Formation des enseignants: ce que le Conseil d’Etat reproche au projet Marcourt

Le Conseil d’Etat critique certaines dispositions du décret mais le ministre Marcourt tient à minimiser la portée des remarques.
Le Conseil d’Etat critique certaines dispositions du décret mais le ministre Marcourt tient à minimiser la portée des remarques. - BELGA

C onsidérant que la Communauté française ne peut donner le mauvais exemple, surtout dans un texte relatif à la formation initiale des enseignants qui entend consacrer l’importance de la maîtrise de la langue française, l’avant-projet de décret doit être rédigé avec le plus grand soin ». La critique ressemble à s’y méprendre à une remarque de prof dézinguant un élève peu méritant… Sauf qu’ici, elle est signée Laurence Vancrayebeck, première auditrice au Conseil d’État.
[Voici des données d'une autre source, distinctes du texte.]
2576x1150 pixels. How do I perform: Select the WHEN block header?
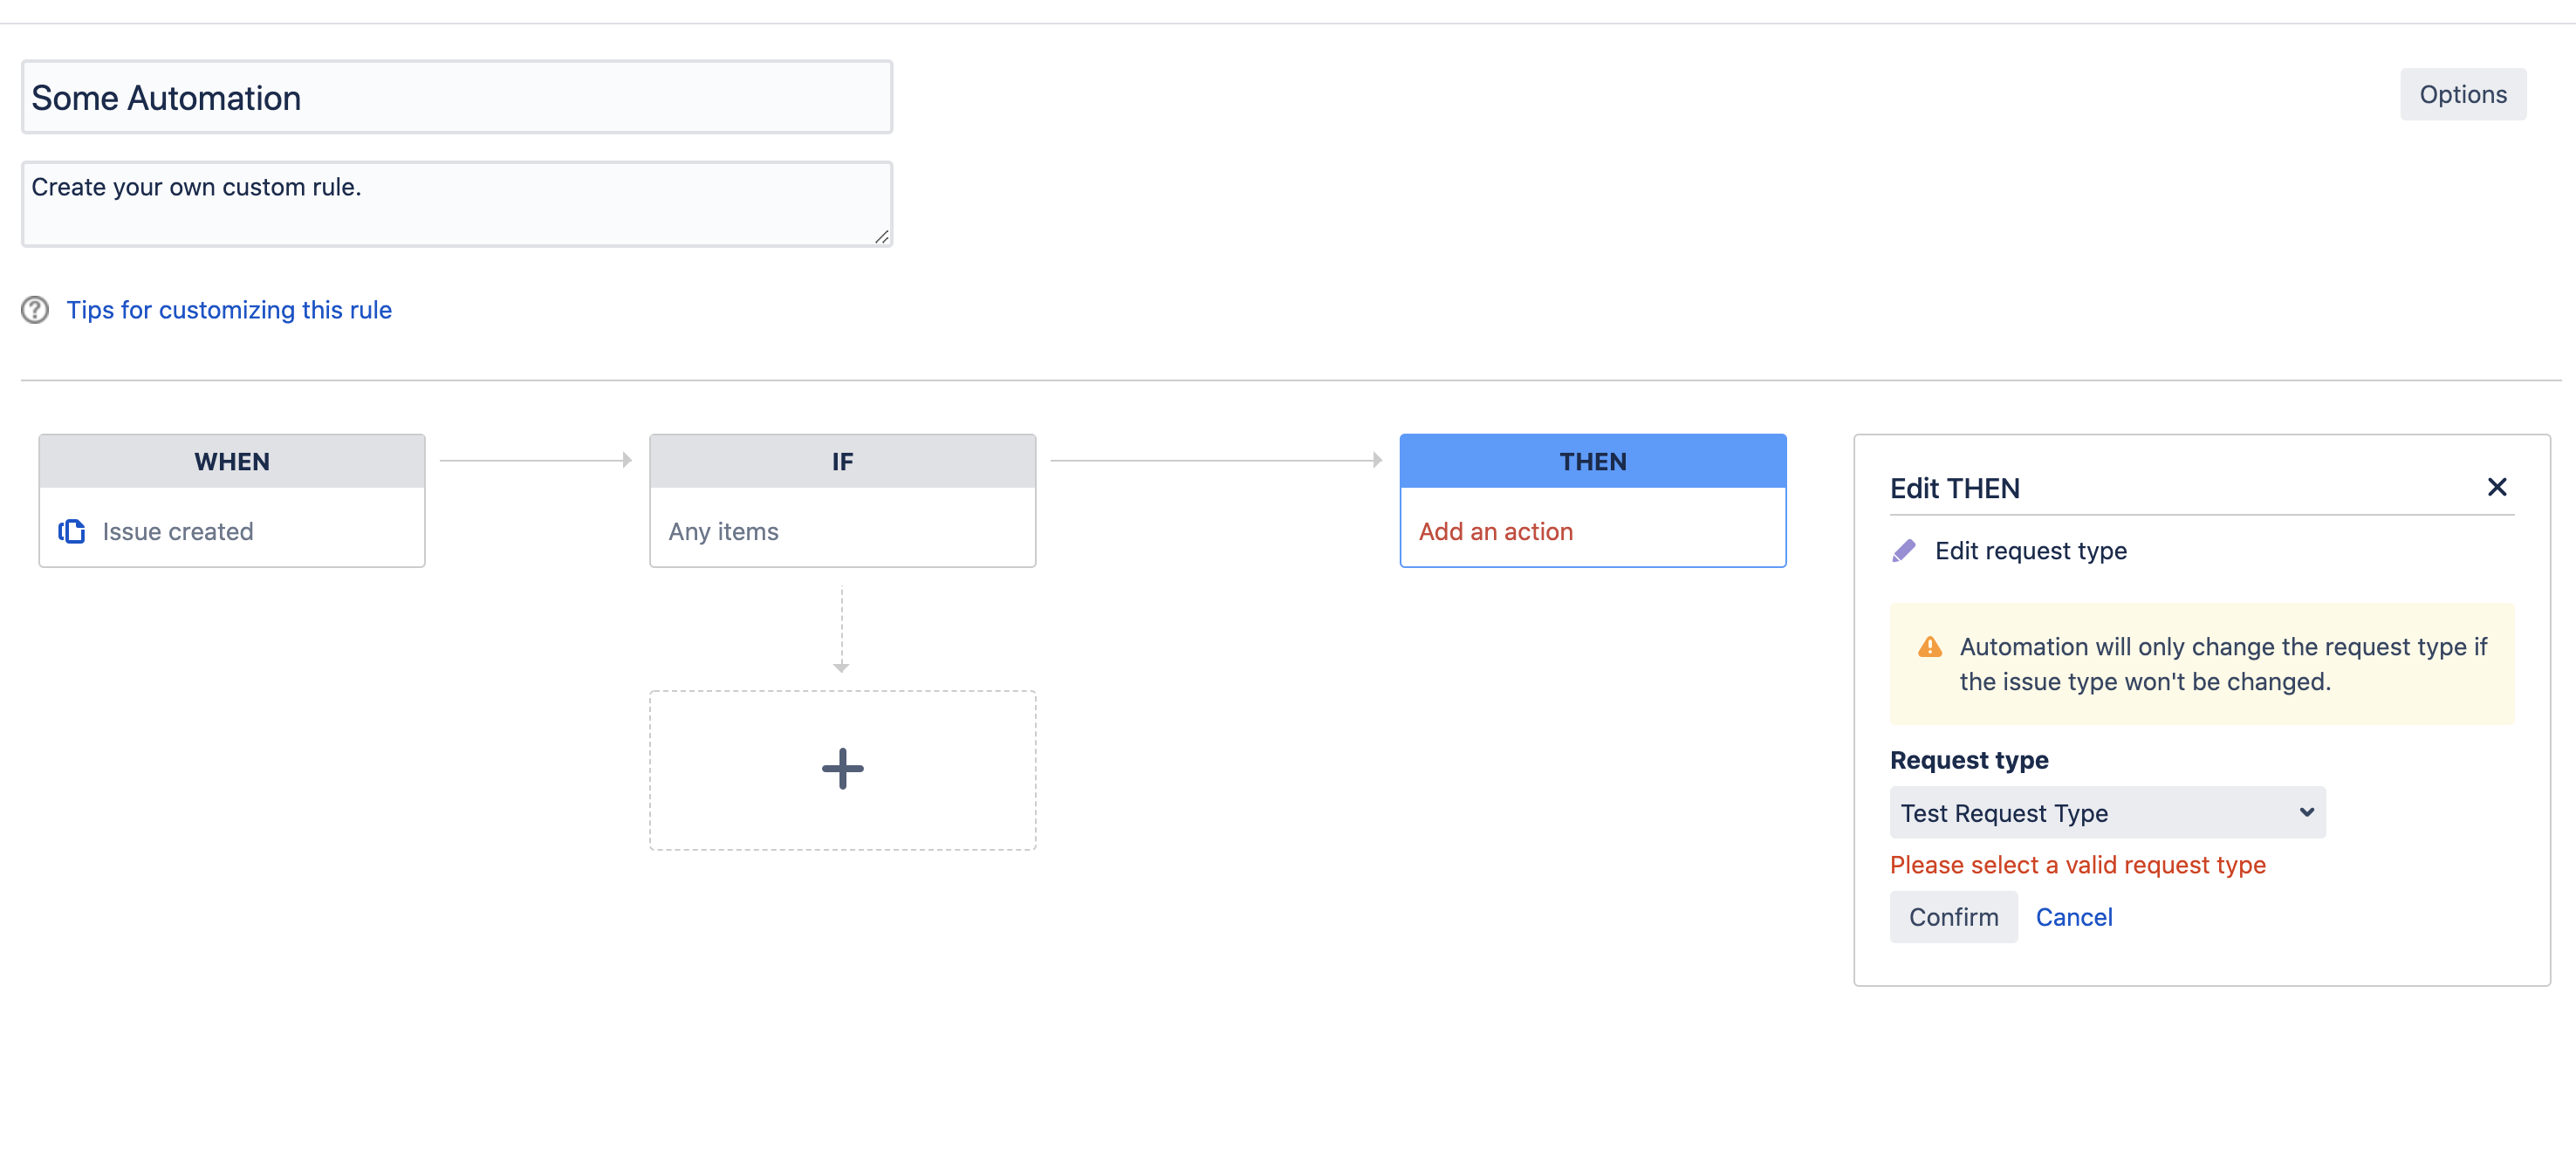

Et qu’elle s’adresse au gouvernement de la Fédération Wallonie-Bruxelles, plus précisément au ministre Marcourt, auteur du projet de texte révisant la déjà célèbre formation initiale des enseignants. Dans un avis – que Le Soir a pu se procurer –, la haute juridiction n’est pas tendre avec l’avant-projet de décret qui lui a été soumis. A plus d’un titre.